I confini delle reciproche concessioni nel contratto di transazione

I confini delle reciproche concessioni nel contratto di transazioneLa transazione è l’istituto finalizzato a conseguire il superamento del conflitto sfociato in una lite, o per prevenire quest’ultima, attraverso reciproche concessioni che danno vita ad una nuova regolazione del rapporto intersoggettivo non più conflittuale.

Il presupposto primario del contratto di transazione è, quindi, che ci sia una lite attuale o una potenziale, – giacché funzione della transazione è anche quella di porsi quale strumento negoziale di prevenzione di una lite-, e che ciascuna parte sacrifichi in parte la propria pretesa, mediante reciproche concessioni.

Con una recente pronuncia, la Corte di Cassazione si è espressa in tema di transazione, sotto il profilo delle reciproche concessioni.

I fatti

Una società ingiungeva, nei confronti di un’altra società, il pagamento del corrispettivo per lavori di manutenzione eseguiti. In punto di fatto, la società ricorrente deduceva di essere addirittura creditrice di un importo maggiore rispetto a quello azionato in via monitoria, giacché in forza di un accordo concluso con la società avversaria l’entità del credito era stata ridotta rispetto all’importo originario.

Il giudice di primo grado, qualificato l’accordo negoziale intervenuto tra le parti come transazione, revocava il decreto ingiuntivo per integrale pagamento di quanto pattuito in via transattiva, avvenuto nelle more del giudizio.

L’impianto motivazionale veniva confermato anche in sede di gravame.

Avverso la sentenza della Corte d’appello, la società ricorre per Cassazione, censurandola nella parte in cui è stato erroneamente qualificato l’accordo come transazione, sull’assunto che difetterebbero i presupposti della transazione.

La società ricorrente qualificava l’accordo intercorso tra le parti come remissione parziale del debito, condizionata al pagamento del dovuto alle scadenze pattuite.

A parere della società ricorrente, dunque, tra le parti non vi era alcun rapporto con carattere di incertezza, ma soltanto un inadempimento da parte della società avversaria e quest’ultima non aveva compiuto alcuna concessione.

Pertanto, l’accordo doveva essere qualificato come un mero riconoscimento del debito e non come una transazione.

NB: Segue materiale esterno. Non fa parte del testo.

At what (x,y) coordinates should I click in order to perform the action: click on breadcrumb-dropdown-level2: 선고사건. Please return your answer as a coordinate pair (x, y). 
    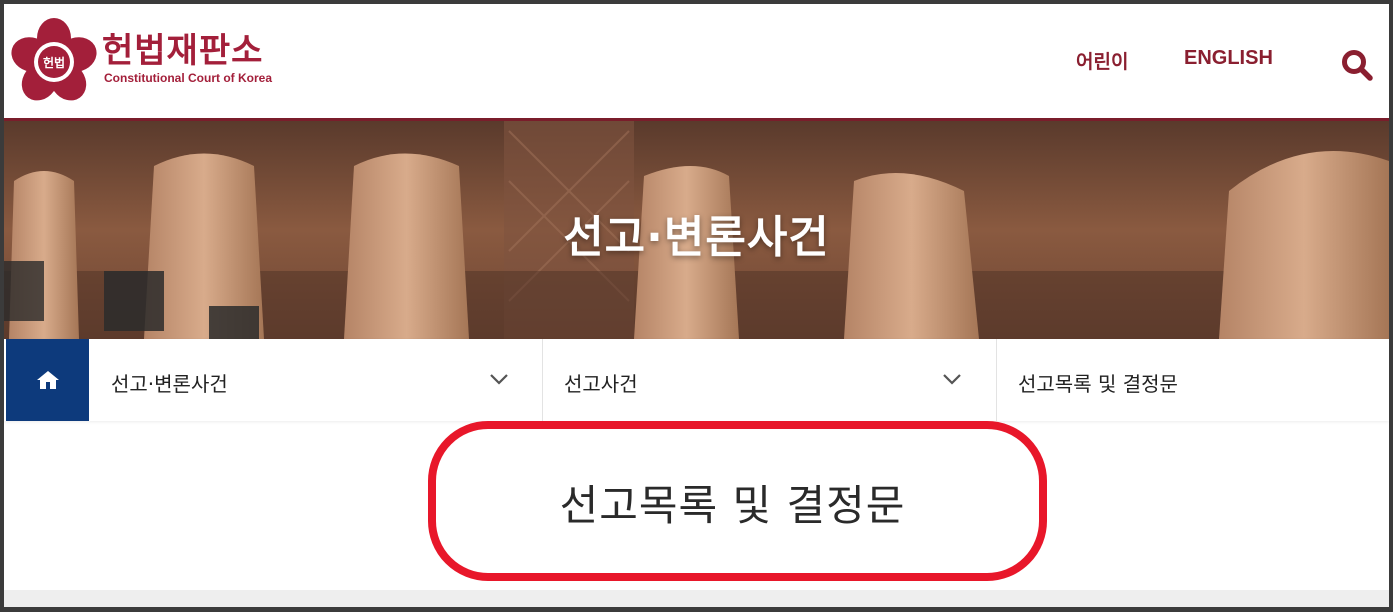
    Looking at the image, I should click on (770, 380).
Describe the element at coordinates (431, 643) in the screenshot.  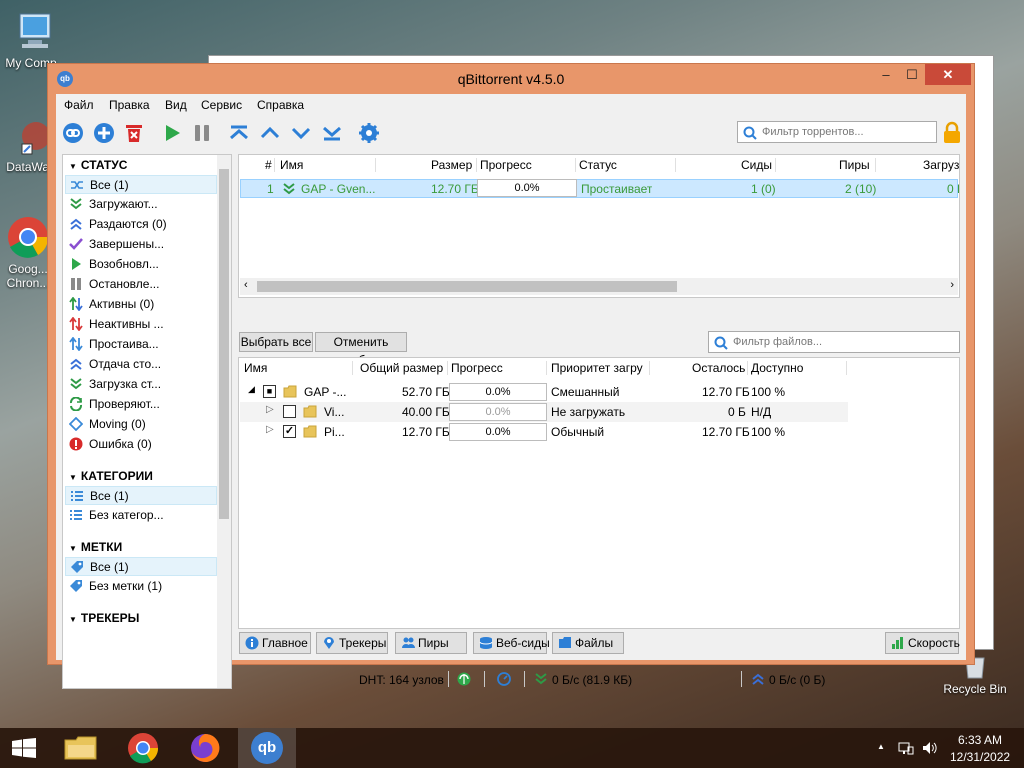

La decisione della Corte di Cassazione

Nel richiamare l’art. 1965 c.c.., norma che definisce il contratto di transazione, la Corte di Cassazione rigetta la tesi della società ricorrente.

In particolare, la Corte afferma che per integrare l’elemento della “res litigiosa” non occorre che le rispettive tesi delle parti abbiano assunto la determinatezza propria della pretesa, essendo sufficiente l’esistenza di un dissenso potenziale, pur se ancora da definire nei più precisi termini di una lite, e non esteriorizzata in una rigorosa formulazione.

Con riferimento alle reciproche concessioni, la Corte ha, poi, evidenziato come sia stato ritenuto idoneo anche un accordo con il quale le parti si limitano ad apportare modifiche solo quantitative ad una situazione già in atto e a regolare il preesistente rapporto mediante reciproche concessioni, consistenti (anche) in una bilaterale e congrua riduzione delle opposte pretese in modo da realizzare un regolamento di interessi sulla base di un “quid medium” tra le prospettazioni iniziali.

Più in generale, è stato affermato dai giudici di legittimità che in tema di transazione, le reciproche concessioni devono essere intese in correlazione con le reciproche pretese e contestazioni e non già in relazione ai diritti effettivamente a ciascuna delle parti spettanti.

Nel caso esaminato dalla Corte di Cassazione, dunque, l’accordo concluso dalle parti integrava una vera e propria transazione. Allo scopo, infatti, di superare un dissenso potenziale, l’accordo prevedeva che la debitrice si obbliga a versare alla ricorrente un importo che costituiva un quid medium tra la pretesa avanzata da quest’ultima e quanto invece riteneva di dover versare la debitrice.

Indicazioni operative

Il contratto di transazione può essere dunque definito come un contenitore, all’interno del quale le parti possono ricondurre i più svariati rapporti giuridici tra loro esistenti e dal quale possono scaturire nuovi rapporti, nei limiti della disponibilità ad opera delle parti dei diritti che ne formano oggetto.

Ad ogni buon conto, ciò che conta è che dalla scrittura contenente la transazione risultino gli elementi essenziali della transazione e, quindi, la comune volontà delle parti di comporre una controversia in atto o prevista, la “res dubia” o la “res litigiosa”, vale a dire la materia oggetto delle contrastanti pretese giuridiche delle parti, nonché il nuovo regolamento di interessi che, mediante reciproche concessioni, viene a sostituirsi a quello precedente cui si riconnetteva la lite o il pericolo di lite.